## Exercise description
Every line of the material below should be retyped exactly.

____ Provided data

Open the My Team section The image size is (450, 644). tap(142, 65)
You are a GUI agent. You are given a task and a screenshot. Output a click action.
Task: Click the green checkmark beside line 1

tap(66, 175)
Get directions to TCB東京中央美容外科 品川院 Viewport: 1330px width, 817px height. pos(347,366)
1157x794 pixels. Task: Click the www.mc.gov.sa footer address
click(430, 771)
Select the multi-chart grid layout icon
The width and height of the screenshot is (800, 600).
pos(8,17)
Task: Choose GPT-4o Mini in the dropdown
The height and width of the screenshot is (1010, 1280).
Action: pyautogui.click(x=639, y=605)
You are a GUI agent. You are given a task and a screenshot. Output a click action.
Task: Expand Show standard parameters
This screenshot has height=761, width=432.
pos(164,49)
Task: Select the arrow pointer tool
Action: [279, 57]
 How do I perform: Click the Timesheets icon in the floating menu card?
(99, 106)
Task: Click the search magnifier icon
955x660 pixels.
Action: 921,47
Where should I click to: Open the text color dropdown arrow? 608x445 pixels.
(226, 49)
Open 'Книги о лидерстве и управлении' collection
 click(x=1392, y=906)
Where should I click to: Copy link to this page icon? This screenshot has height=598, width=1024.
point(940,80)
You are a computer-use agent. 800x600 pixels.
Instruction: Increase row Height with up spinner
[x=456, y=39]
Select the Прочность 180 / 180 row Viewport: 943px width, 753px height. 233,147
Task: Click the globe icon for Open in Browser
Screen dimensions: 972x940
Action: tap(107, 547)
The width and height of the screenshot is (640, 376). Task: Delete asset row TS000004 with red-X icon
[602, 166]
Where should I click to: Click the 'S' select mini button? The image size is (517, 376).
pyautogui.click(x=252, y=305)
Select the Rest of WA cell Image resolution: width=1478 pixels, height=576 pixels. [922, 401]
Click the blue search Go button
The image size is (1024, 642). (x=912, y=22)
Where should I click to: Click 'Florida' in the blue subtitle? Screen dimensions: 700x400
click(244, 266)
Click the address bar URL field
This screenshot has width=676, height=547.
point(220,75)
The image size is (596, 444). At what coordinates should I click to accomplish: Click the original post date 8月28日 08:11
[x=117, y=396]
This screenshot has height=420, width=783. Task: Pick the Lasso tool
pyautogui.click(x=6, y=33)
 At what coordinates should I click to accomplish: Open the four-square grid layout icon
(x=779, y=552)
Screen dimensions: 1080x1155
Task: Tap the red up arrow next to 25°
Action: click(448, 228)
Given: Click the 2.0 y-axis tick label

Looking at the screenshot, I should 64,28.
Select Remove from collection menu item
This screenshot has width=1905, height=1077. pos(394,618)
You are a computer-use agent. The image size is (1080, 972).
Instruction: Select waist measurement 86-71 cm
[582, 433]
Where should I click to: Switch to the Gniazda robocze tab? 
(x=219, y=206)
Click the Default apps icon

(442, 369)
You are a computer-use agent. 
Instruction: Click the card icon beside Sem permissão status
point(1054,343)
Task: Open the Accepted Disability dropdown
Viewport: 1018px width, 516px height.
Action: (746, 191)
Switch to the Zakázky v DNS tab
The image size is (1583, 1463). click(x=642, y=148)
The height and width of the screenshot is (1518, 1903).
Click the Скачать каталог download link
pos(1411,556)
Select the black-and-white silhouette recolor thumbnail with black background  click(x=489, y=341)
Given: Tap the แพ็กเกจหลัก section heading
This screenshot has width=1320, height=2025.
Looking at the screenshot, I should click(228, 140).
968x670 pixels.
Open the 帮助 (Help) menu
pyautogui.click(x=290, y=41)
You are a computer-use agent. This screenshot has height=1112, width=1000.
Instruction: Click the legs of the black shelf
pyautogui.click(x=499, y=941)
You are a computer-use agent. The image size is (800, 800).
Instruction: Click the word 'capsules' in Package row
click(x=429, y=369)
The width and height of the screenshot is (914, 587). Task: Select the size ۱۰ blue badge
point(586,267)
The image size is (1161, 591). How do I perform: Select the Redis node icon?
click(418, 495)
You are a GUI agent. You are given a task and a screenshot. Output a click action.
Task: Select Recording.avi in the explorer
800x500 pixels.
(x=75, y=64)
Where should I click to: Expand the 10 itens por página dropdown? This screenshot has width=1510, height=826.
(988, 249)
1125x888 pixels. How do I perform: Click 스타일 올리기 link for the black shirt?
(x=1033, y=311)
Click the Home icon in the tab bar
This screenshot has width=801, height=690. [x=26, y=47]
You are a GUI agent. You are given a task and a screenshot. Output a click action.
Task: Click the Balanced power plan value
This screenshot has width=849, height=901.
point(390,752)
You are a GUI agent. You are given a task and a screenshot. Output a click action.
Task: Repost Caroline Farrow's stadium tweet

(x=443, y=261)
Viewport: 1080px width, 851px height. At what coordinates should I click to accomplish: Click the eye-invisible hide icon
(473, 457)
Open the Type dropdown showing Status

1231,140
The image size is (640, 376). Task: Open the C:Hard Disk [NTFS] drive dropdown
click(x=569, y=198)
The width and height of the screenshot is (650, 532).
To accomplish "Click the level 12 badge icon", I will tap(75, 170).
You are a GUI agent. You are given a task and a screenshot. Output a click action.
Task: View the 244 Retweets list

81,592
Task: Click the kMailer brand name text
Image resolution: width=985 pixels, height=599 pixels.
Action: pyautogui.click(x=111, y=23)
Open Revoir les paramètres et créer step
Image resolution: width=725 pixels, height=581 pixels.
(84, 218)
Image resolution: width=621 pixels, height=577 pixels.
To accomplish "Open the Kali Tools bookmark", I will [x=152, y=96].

________

## Exercise answer
Open the My Team section The image size is (450, 644). tap(142, 65)
You are a GUI agent. You are given a task and a screenshot. Output a click action.
Task: Click the green checkmark beside line 1

tap(66, 175)
Get directions to TCB東京中央美容外科 品川院 Viewport: 1330px width, 817px height. pos(347,366)
1157x794 pixels. Task: Click the www.mc.gov.sa footer address
click(430, 771)
Select the multi-chart grid layout icon
The width and height of the screenshot is (800, 600).
pos(8,17)
Task: Choose GPT-4o Mini in the dropdown
The height and width of the screenshot is (1010, 1280).
Action: pyautogui.click(x=639, y=605)
You are a GUI agent. You are given a task and a screenshot. Output a click action.
Task: Expand Show standard parameters
This screenshot has height=761, width=432.
pos(164,49)
Task: Select the arrow pointer tool
Action: [279, 57]
 How do I perform: Click the Timesheets icon in the floating menu card?
(99, 106)
Task: Click the search magnifier icon
955x660 pixels.
Action: 921,47
Where should I click to: Open the text color dropdown arrow? 608x445 pixels.
(226, 49)
Open 'Книги о лидерстве и управлении' collection
 click(x=1392, y=906)
Where should I click to: Copy link to this page icon? This screenshot has height=598, width=1024.
point(940,80)
You are a computer-use agent. 800x600 pixels.
Instruction: Increase row Height with up spinner
[x=456, y=39]
Select the Прочность 180 / 180 row Viewport: 943px width, 753px height. 233,147
Task: Click the globe icon for Open in Browser
Screen dimensions: 972x940
Action: tap(107, 547)
The width and height of the screenshot is (640, 376). Task: Delete asset row TS000004 with red-X icon
[602, 166]
Where should I click to: Click the 'S' select mini button? The image size is (517, 376).
pyautogui.click(x=252, y=305)
Select the Rest of WA cell Image resolution: width=1478 pixels, height=576 pixels. [922, 401]
Click the blue search Go button
The image size is (1024, 642). (x=912, y=22)
Where should I click to: Click 'Florida' in the blue subtitle? Screen dimensions: 700x400
click(244, 266)
Click the address bar URL field
This screenshot has width=676, height=547.
point(220,75)
The image size is (596, 444). At what coordinates should I click to accomplish: Click the original post date 8月28日 08:11
[x=117, y=396]
This screenshot has height=420, width=783. Task: Pick the Lasso tool
pyautogui.click(x=6, y=33)
 At what coordinates should I click to accomplish: Open the four-square grid layout icon
(x=779, y=552)
Screen dimensions: 1080x1155
Task: Tap the red up arrow next to 25°
Action: click(448, 228)
Given: Click the 2.0 y-axis tick label

Looking at the screenshot, I should 64,28.
Select Remove from collection menu item
This screenshot has width=1905, height=1077. pos(394,618)
You are a computer-use agent. The image size is (1080, 972).
Instruction: Select waist measurement 86-71 cm
[582, 433]
Where should I click to: Switch to the Gniazda robocze tab? 
(x=219, y=206)
Click the Default apps icon

(442, 369)
You are a computer-use agent. 
Instruction: Click the card icon beside Sem permissão status
point(1054,343)
Task: Open the Accepted Disability dropdown
Viewport: 1018px width, 516px height.
Action: (746, 191)
Switch to the Zakázky v DNS tab
The image size is (1583, 1463). click(x=642, y=148)
The height and width of the screenshot is (1518, 1903).
Click the Скачать каталог download link
pos(1411,556)
Select the black-and-white silhouette recolor thumbnail with black background  click(x=489, y=341)
Given: Tap the แพ็กเกจหลัก section heading
This screenshot has width=1320, height=2025.
Looking at the screenshot, I should click(228, 140).
968x670 pixels.
Open the 帮助 (Help) menu
pyautogui.click(x=290, y=41)
You are a computer-use agent. This screenshot has height=1112, width=1000.
Instruction: Click the legs of the black shelf
pyautogui.click(x=499, y=941)
You are a computer-use agent. The image size is (800, 800).
Instruction: Click the word 'capsules' in Package row
click(x=429, y=369)
The width and height of the screenshot is (914, 587). Task: Select the size ۱۰ blue badge
point(586,267)
The image size is (1161, 591). How do I perform: Select the Redis node icon?
click(418, 495)
You are a GUI agent. You are given a task and a screenshot. Output a click action.
Task: Select Recording.avi in the explorer
800x500 pixels.
(x=75, y=64)
Where should I click to: Expand the 10 itens por página dropdown? This screenshot has width=1510, height=826.
(988, 249)
1125x888 pixels. How do I perform: Click 스타일 올리기 link for the black shirt?
(x=1033, y=311)
Click the Home icon in the tab bar
This screenshot has width=801, height=690. [x=26, y=47]
You are a GUI agent. You are given a task and a screenshot. Output a click action.
Task: Click the Balanced power plan value
This screenshot has width=849, height=901.
point(390,752)
You are a GUI agent. You are given a task and a screenshot. Output a click action.
Task: Repost Caroline Farrow's stadium tweet

(x=443, y=261)
Viewport: 1080px width, 851px height. At what coordinates should I click to accomplish: Click the eye-invisible hide icon
(473, 457)
Open the Type dropdown showing Status

1231,140
The image size is (640, 376). Task: Open the C:Hard Disk [NTFS] drive dropdown
click(x=569, y=198)
The width and height of the screenshot is (650, 532).
To accomplish "Click the level 12 badge icon", I will tap(75, 170).
You are a GUI agent. You are given a task and a screenshot. Output a click action.
Task: View the 244 Retweets list

81,592
Task: Click the kMailer brand name text
Image resolution: width=985 pixels, height=599 pixels.
Action: pyautogui.click(x=111, y=23)
Open Revoir les paramètres et créer step
Image resolution: width=725 pixels, height=581 pixels.
(84, 218)
Image resolution: width=621 pixels, height=577 pixels.
To accomplish "Open the Kali Tools bookmark", I will [x=152, y=96].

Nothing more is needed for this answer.